After n-iteration, I can process all of my 100n columns and get all partial result.
The main problem is that I cannot find which package I can use for column-wise chunking. Can someone give me some directions?
Background: I’m using MPI to achieve parallel computing, and I want each process to read part of the matrix.(Columnwise block-striped matrix).
For example, if I have a 50k by 50k array, and I have 2 processes in MPI, then each process should read a 50k by 25k array.
Yes, it’d be helpful if you provided some more details here: what kind of format is your data in? csv? feather? excel? something else? Why is processing > 100 columns at a time too big? I ask because on my 5-year-old laptop, I can process certain csv files with 20,000 columns without much trouble.
In the CSV.jl package, a recent addition is the CSV.Rows type, which allows efficient iteration, row-by-row, over the values in a csv file.

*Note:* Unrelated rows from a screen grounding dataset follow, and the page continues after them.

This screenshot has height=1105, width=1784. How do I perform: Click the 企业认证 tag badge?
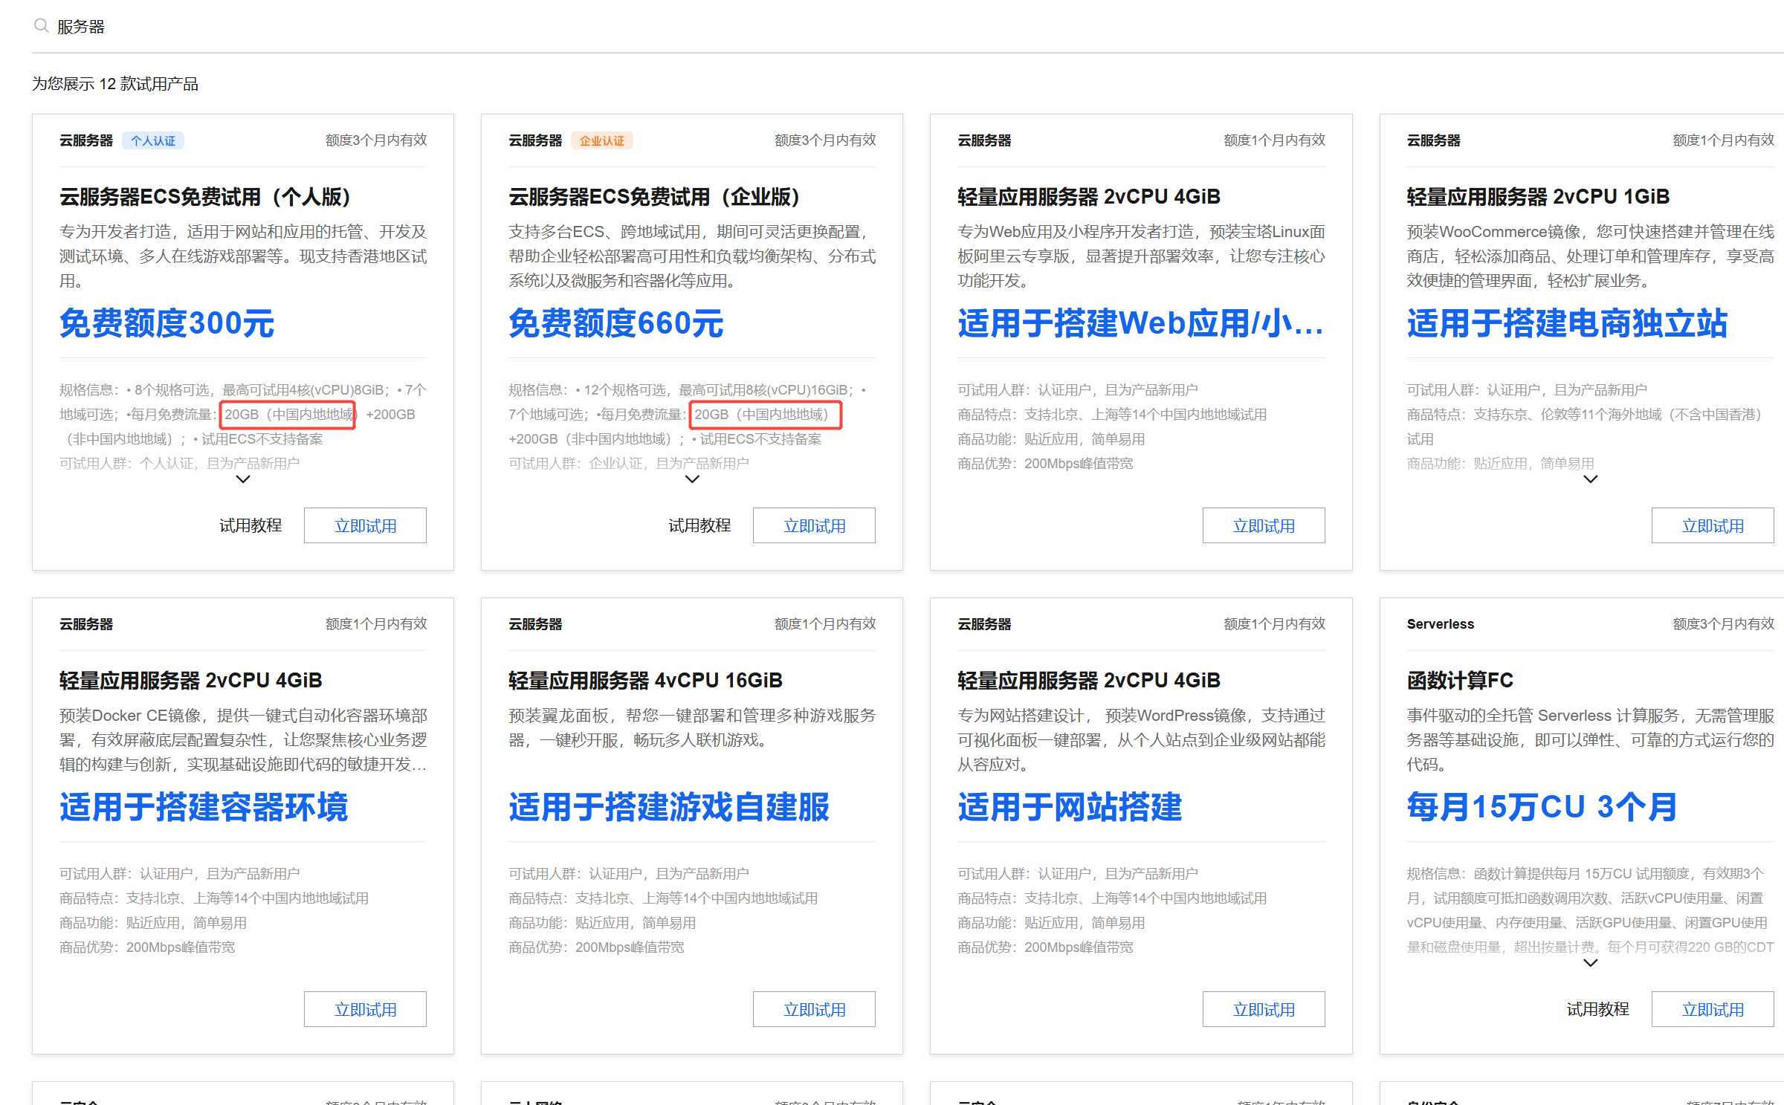tap(601, 140)
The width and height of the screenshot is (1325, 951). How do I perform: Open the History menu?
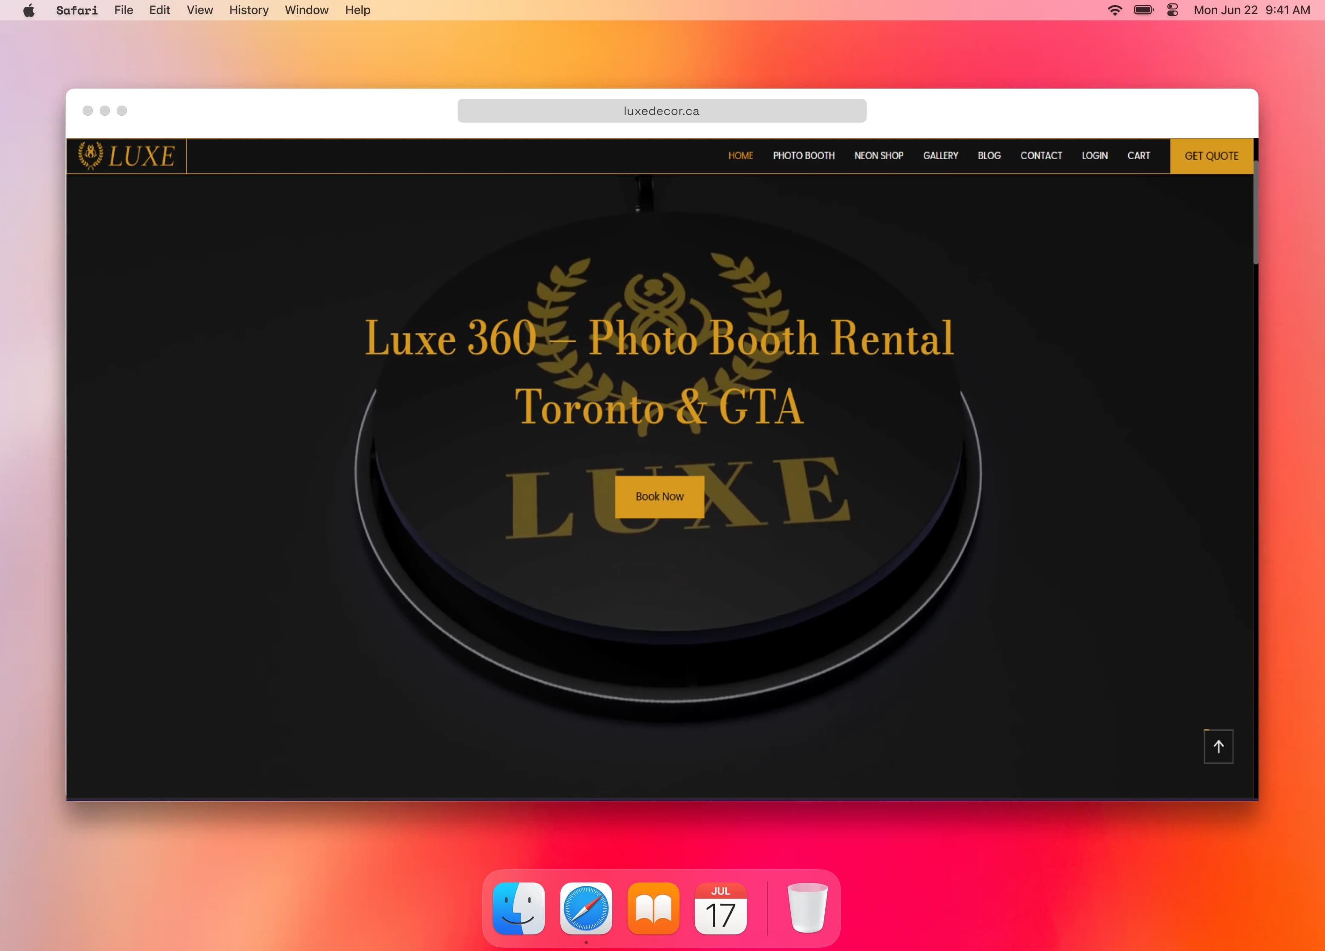[x=248, y=10]
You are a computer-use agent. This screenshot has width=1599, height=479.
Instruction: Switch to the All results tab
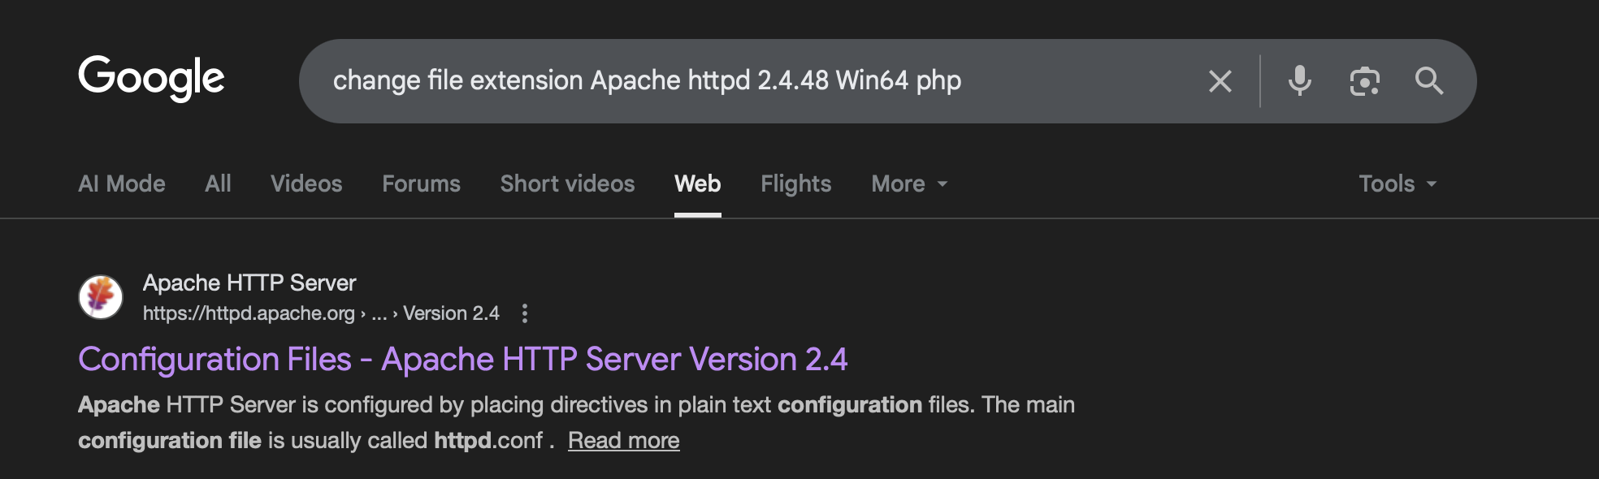click(218, 184)
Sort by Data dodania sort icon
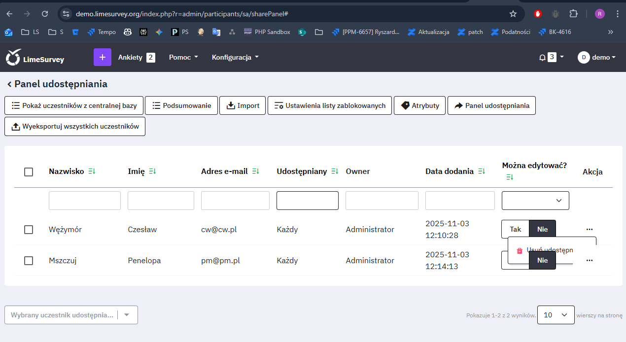Screen dimensions: 626x342 coord(482,171)
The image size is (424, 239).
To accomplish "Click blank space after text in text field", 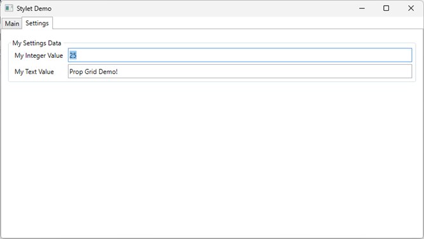I will tap(265, 71).
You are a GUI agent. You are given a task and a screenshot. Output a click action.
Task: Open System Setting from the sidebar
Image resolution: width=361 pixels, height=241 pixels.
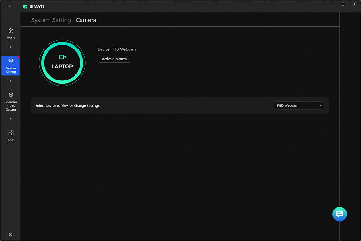pyautogui.click(x=11, y=65)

It even allows a reusebuffer=true keyword argument that will allocate a single buffer for the entire file to be re-used while iterating. So you could process an entire file by doing something like:
for row in CSV.Rows(filename; reusebuffer=true)
# do things with row values: row.col1, row.col2, etc. where `col1` is a column name in the csv file
end
Thanks for your reply. The data have both .txt file and .jld file.
I’m using MPI to achieve parallel computing, and I want each process to read part of the matrix (Columnwise block-striped matrix).
For example, if I have a 50k by 50k array, and I have 2 process in MPI, then each process should read a 50k by 25k array.
Do we have method to achieve that?